======== Page extract

I went away for a couple of months, and when I came back, I heard that Brian had had another accident. We started the sessions again, but they were infrequent because his recovery was so slow. He passed away within a couple of months. I had phoned his house to speak with him, as I always did before the next session to check that everything was going well, and it was his daughter-in-law that answered the phone and gave me the news. I remember vividly his eldest son shaking my hand at the funeral and thanking me so much for everything that I had done. When something like that happens, you always think about what you could have done better. He had been so frail and then become so strong, only to lose it again. With so many older people, it really came down to confidence. If he had a bad fall, then he would need reassurance to know that he could get better again. This last time, it had been a really bad fall, and although he started to recover, he eventually died of a heart attack a few weeks later. It was his second, and he never let anybody know about his first (not even his sons), such was his pride and wish that nobody treated him any differently.
When I first met Brian, he was so frail that we both thought he would only be with us for a few months at the most. Through his own perseverance, he lived two more years, and he lived those two years much better than he could have imagined. He had been receiving other treatments for a while, but he found that they were ineffective, primarily because they were only mobility-based with no functional or strength-based approach. The health care industry as a whole has yet to see that despite all other treatments that were offered, it was an aggressive, functional exercise-based program that proved the best course of treatment. The reason for the lack of recognition was that hospital-based care is too often about pharmaceuticals and mobility at best. Despite many health care professionals recognizing that exercise should be promoted for everyone, there is still a widespread reluctance to accept that exercise professionals are the real missing link between the basic clinical treatments and individuals being able to live out their lives independently.
I used to think that simply being able to treat someone like this meant that afterward, you would be able to treat anyone. But this is not true. Not only must the exercise professional completely understand the merits of training people on a truly individual basis, but he or she must also make every attempt to fully understand the conditions each client has and actively seek guidance and information via other health care professionals that treat and assess that individual as well. Finally, the exercise professional must accept the reality that if working with someone who is in the later years of their life, they will die and this might even happen during a session. You must seek to understand the condition and what is realistic from any work you do, obtaining consent and so forth from the appropriate health care professionals, and you must be open with the person’s family members about their expectations.
Whatever the condition, in the majority of cases, exercise can be used as a treatment in some form. There are certainly some conditions for which exercise can neither help nor hinder and a few for which exercise would make the condition dramatically worse, but in most cases, it is the reverse that is true. The decision to take on a client is always up to you. If you do not feel qualified to take on a particular client, then have the sense of mind to recommend that individual to someone more appropriate or ask for time to research the condition. Our biggest obstacle to health care-wide recognition and acceptance is the exercise "professional" that does not take into consideration the conditions of an individual who comes to them for help. Our greatest asset, therefore, is the exercise professional that does.

================
======== Data records

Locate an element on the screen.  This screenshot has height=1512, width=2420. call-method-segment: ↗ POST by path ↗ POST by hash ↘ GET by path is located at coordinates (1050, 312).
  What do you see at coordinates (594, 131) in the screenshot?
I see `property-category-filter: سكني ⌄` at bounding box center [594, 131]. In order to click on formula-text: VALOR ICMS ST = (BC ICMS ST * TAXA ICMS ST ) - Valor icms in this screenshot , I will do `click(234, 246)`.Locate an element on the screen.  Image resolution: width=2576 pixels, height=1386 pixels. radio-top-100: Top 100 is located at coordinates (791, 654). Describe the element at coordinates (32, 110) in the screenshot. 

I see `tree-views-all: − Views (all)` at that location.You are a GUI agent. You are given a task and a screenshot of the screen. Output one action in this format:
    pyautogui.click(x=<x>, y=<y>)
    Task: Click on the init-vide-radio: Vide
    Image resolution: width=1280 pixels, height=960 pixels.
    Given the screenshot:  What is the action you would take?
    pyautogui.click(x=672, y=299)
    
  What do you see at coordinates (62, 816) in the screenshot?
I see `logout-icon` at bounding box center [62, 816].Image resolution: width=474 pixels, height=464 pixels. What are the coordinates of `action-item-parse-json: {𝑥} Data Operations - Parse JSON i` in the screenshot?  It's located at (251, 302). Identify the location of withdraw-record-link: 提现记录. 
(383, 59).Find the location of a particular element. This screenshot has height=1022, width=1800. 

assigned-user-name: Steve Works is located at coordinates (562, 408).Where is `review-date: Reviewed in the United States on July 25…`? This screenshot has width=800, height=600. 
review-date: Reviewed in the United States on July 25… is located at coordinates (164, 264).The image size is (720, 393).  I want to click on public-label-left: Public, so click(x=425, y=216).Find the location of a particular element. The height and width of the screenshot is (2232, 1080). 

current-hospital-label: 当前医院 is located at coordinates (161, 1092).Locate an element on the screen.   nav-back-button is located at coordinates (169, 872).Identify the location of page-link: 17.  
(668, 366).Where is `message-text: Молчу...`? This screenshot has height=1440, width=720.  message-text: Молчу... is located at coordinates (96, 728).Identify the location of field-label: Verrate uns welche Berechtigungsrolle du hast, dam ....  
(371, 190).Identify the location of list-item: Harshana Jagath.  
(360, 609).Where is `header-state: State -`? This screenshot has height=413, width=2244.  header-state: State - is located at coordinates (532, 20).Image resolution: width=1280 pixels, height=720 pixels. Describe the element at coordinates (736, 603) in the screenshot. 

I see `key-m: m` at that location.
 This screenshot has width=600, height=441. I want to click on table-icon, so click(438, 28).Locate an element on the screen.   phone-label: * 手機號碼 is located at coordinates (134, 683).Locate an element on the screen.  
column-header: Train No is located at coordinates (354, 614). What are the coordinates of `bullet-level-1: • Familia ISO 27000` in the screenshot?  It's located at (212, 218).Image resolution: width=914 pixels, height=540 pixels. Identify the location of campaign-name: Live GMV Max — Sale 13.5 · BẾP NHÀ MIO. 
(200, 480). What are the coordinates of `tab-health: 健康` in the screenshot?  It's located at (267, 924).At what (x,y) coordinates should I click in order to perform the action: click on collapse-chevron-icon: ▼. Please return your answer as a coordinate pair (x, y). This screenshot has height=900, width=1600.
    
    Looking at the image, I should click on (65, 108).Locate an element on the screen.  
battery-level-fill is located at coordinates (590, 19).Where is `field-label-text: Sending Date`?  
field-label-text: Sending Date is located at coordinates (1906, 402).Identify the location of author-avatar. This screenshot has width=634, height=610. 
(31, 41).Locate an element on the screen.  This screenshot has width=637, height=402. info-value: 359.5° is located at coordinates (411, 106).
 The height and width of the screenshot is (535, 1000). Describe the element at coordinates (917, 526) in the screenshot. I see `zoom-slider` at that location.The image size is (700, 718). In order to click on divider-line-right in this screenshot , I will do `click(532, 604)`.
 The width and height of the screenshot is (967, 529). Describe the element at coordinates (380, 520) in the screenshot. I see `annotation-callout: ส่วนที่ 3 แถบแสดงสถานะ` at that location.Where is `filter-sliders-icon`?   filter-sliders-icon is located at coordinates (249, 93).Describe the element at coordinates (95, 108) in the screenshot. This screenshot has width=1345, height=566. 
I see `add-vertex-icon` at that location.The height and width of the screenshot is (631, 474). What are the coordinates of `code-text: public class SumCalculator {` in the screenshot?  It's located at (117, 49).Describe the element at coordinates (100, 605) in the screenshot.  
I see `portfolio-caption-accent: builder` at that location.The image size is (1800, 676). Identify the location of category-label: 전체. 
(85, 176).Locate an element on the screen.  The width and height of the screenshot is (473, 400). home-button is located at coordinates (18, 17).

================

*Required action A*.
In the passage about training Brian, who answered the phone and told the writer that Brian had died?
*Required action B*.
Transcribe the passage about training Brian from "Whatever the condition, in" up to and including "professional that does.".

*Your response A*.
His daughter-in-law.

*Your response B*.
Whatever the condition, in the majority of cases, exercise can be used as a treatment in some form. There are certainly some conditions for which exercise can neither help nor hinder and a few for which exercise would make the condition dramatically worse, but in most cases, it is the reverse that is true. The decision to take on a client is always up to you. If you do not feel qualified to take on a particular client, then have the sense of mind to recommend that individual to someone more appropriate or ask for time to research the condition. Our biggest obstacle to health care-wide recognition and acceptance is the exercise "professional" that does not take into consideration the conditions of an individual who comes to them for help. Our greatest asset, therefore, is the exercise professional that does.